[Begin EXTRACT TO READ]

Is Apple suitable for the freelancer? - gma
http://effectif.com/mac-os-x/is-apple-suitable-for-enterprise

======
robterrell
Apple gear is suitable for me. It might not be for him. But it sounds like he
didn't consider all of his repair options:

a) Every Apple store has a dedicated small business contact. If you call the
store, you can get to this person through the phone tree. They can make
special arrangements for businesses, up to a point.

b) According to <http://www.apple.com/support/products/mac.html>, if you have
AppleCare, you can request on-site or even mail-in service. I've used the
mail-in service a half-dozen times over the years.

c) Even in a world filled with Apple Stores, there still are third-party
retailers. A local shop (closest to me is <http://tenplus.com>) is likely to
give you better service.

------
JackWebbHeller
I can sympathise with the difficulties the Genius Bar cause.

I had a standard MacBook - about 2 months old - when I noticed, whilst working
on it on the train, after picking it up one of the screws from the underside
had become loose and fallen out. I spent a while trying to screw it back in
with my fingers on the train, just enough to stop it falling back out again.

[End EXTRACT TO READ]
[Begin AVAILABLE DATA]

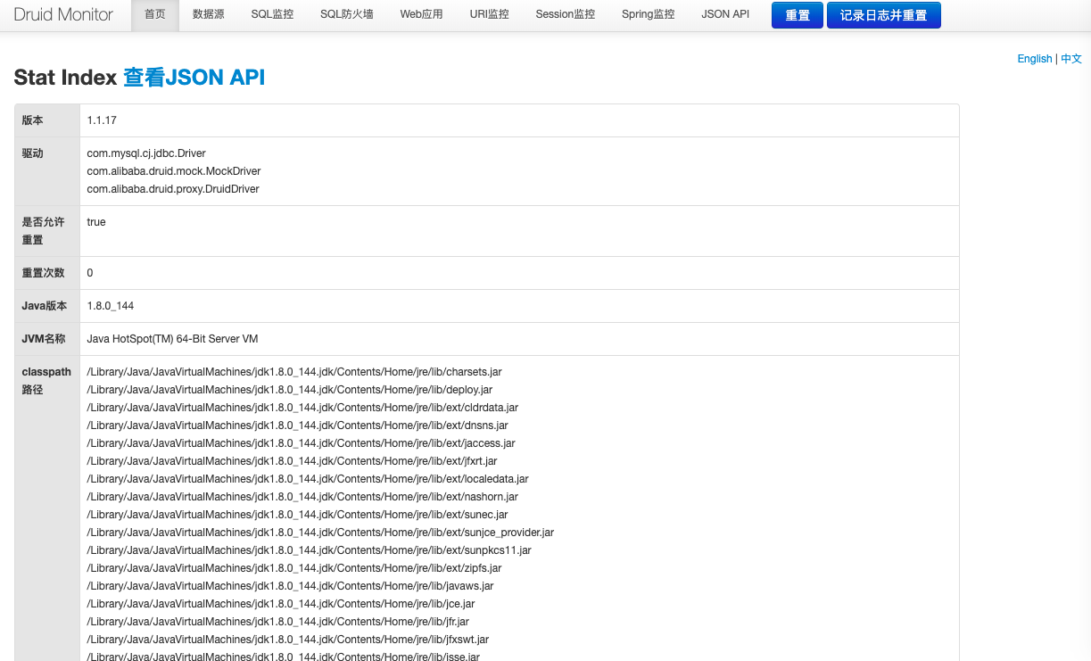Click the Java HotSpot(TM) 64-Bit Server VM text
The width and height of the screenshot is (1091, 661).
172,339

[End AVAILABLE DATA]

> [ACTIONS TO TAKE]
a: List every web address that appears in the Apple-for-freelancers thread above the material.
b: From the Apple-for-freelancers thread above the material, copy out everything from "b) According to" down to "Genius Bar cause.".

> [RESPONSE LIST]
a:
http://effectif.com/mac-os-x/is-apple-suitable-for-enterprise
http://www.apple.com/support/products/mac.html
http://tenplus.com

b:
b) According to <http://www.apple.com/support/products/mac.html>, if you have
AppleCare, you can request on-site or even mail-in service. I've used the
mail-in service a half-dozen times over the years.

c) Even in a world filled with Apple Stores, there still are third-party
retailers. A local shop (closest to me is <http://tenplus.com>) is likely to
give you better service.

------
JackWebbHeller
I can sympathise with the difficulties the Genius Bar cause.